**Instructions for the task:** Your answer must consist of exactly the lines below, starting with the line with "The image size is (631, 532)." and going on through the line with "Where should I", and nothing else.

BEGIN Records

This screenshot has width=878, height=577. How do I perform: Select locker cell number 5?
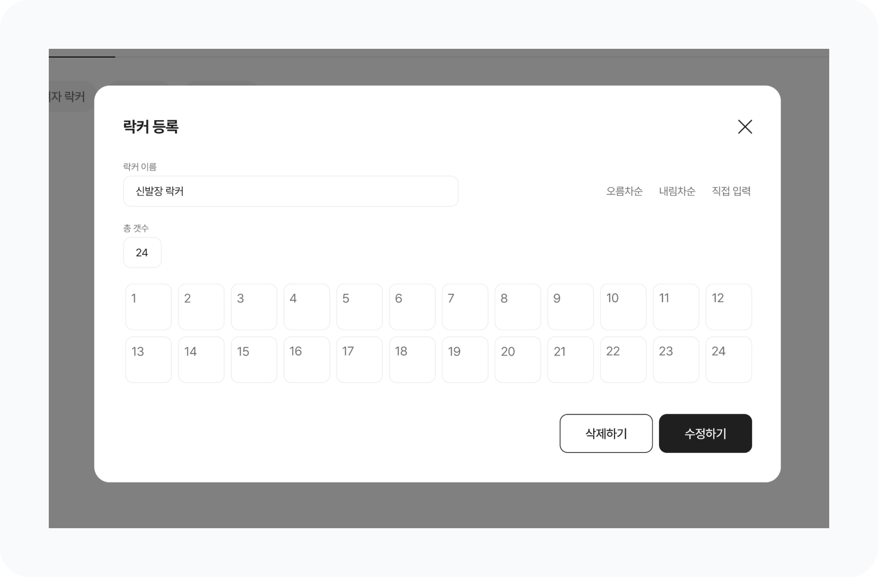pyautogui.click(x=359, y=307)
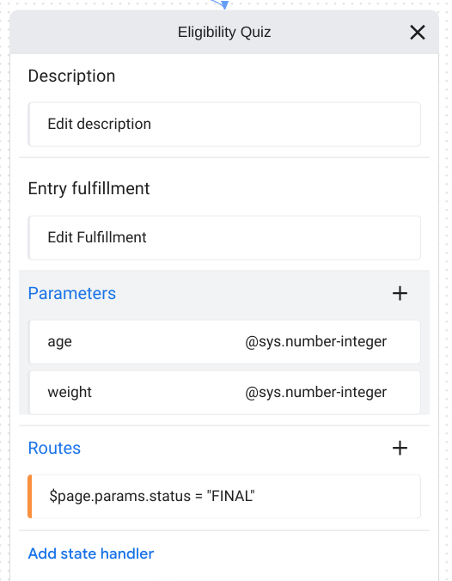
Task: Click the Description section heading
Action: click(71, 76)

END Records
BEGIN Records

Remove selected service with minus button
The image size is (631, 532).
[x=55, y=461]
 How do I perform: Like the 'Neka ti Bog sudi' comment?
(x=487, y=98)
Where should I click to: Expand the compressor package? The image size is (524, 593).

END Records

**Solution to this exercise:**
The image size is (631, 532).
[x=55, y=461]
 How do I perform: Like the 'Neka ti Bog sudi' comment?
(x=487, y=98)
Where should I click to: Expand the compressor package? The image size is (524, 593).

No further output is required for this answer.